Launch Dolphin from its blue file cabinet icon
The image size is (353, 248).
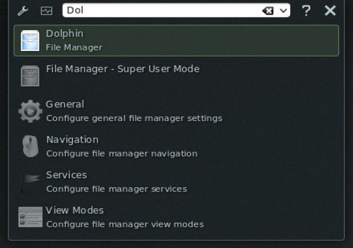(x=30, y=41)
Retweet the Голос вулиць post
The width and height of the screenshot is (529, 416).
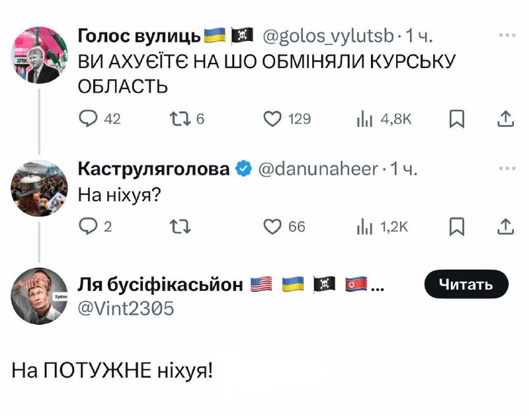179,118
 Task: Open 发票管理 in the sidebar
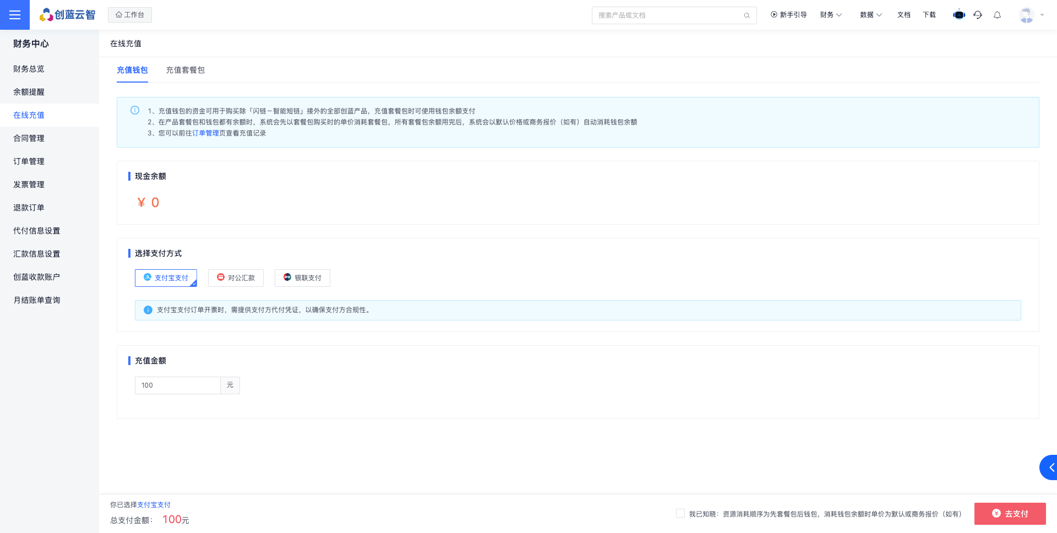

INSTRUCTIONS TO FOLLOW »
Your answer is all of the records restated word for word, pictures excluded.

THE ANSWER »
Launch Dolphin from its blue file cabinet icon
The image size is (353, 248).
(x=30, y=41)
Retweet the Голос вулиць post
The width and height of the screenshot is (529, 416).
179,118
 Task: Open 发票管理 in the sidebar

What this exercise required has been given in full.